This article from Ars Technica discusses a talk over the summer by Merrill Lynch’s chief technology architect, Jeffrey Birnbaum on “stateless cloud computing” – most concretely on distributed file systems.
Birnbaum believes that one of the key foundational elements of a stateless computing environment is a networked storage system that enables ubiquitous availability of software. The file paths of the individual applications should be based on clearly defined nomenclature, much like the domain of a web site. All application dependencies should be accessible through the network filesystem, and version numbers should be expressed with the path nomenclature.
Big distributed file system – sure. Why should version numbers be expressed with the path nomenclature (a Plan9 idea, btw)? Now we go on to the ancient problem of caching distributed data.
The obvious challenge posed by rolling out worldwide network storage infrastructure is scalability. If everyone in a global organization is depending on a network storage solution, then it needs to be fast and consistently reliable. The solution that Birnbaum proposes is regional mirroring and caching. The storage system would be universally synchronized between mirrors that have all the data. Caching can also be used at individual facilities to further improve performance. To achieve this kind of global scalability, he says, the best approach is similar to that of Akamai.
So even with a non-globally distributed file system, the problem of shared access is non-trivial. A global file system makes things quite challenging. Suppose we have a file recording trades and the Singapore, London, NY, and Espanola main offices all are reading and writing at the same time. Caching and cache coherency is an utter nightmare. Akamai, like Google, solves the problem of massive amounts of distributed data by focusing on “delivery” – otherwise known as “read only content” or “many readers one writer” and with no requirement for true synchronization. But the ML problem is more difficult even if we ignore multiple writers because, presumably, you want Singapore to actually see every trade made in Espanola even though for Akamai, it’s ok if the cache is not fresh. How to solve multiple readers and writers is something else as well.
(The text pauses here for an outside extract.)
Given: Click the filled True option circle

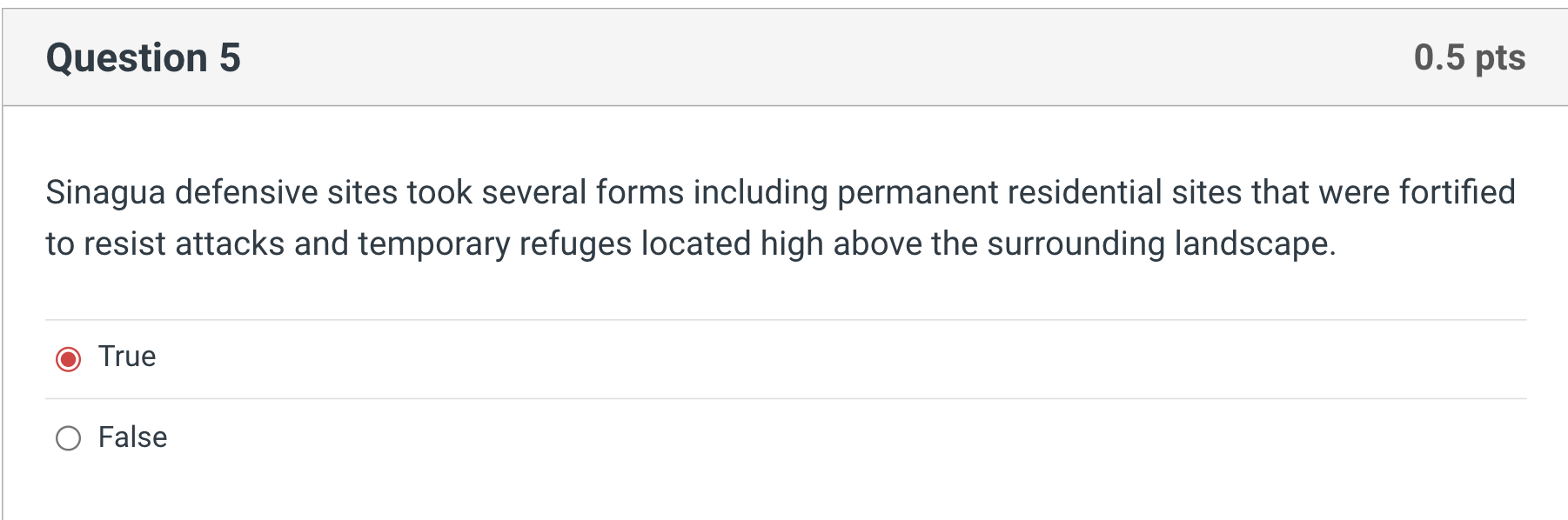Looking at the screenshot, I should coord(69,356).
These concepts don’t cover a whole lot of new ground yet. Much of this was already possible with conventional thin-client systems. The point at which it becomes immensely valuable, according to Birnbaum, is when all of these technologies are used together with virtualization to abstract the processes away from the hardware. Once this is done, individual operations can seamlessly float around data centers and balance out in a manner that offers a more optimal level of resource utilization.
And this seems to me to gloss over the even harder problem. Imagine a serious Oracle application “seamlessly floating” from some set of machines in one data-center to another set. I can’t imagine how that works. Imagining little jobs floating is easier, but is that really an interesting problem? And this brings us to the most interesting claim:
He claims that 61 percent of a company’s enterprise server capacity goes completely unused and proposes an automated load balancing solution—
SIXTY ONE PERCENT! Think of the power use.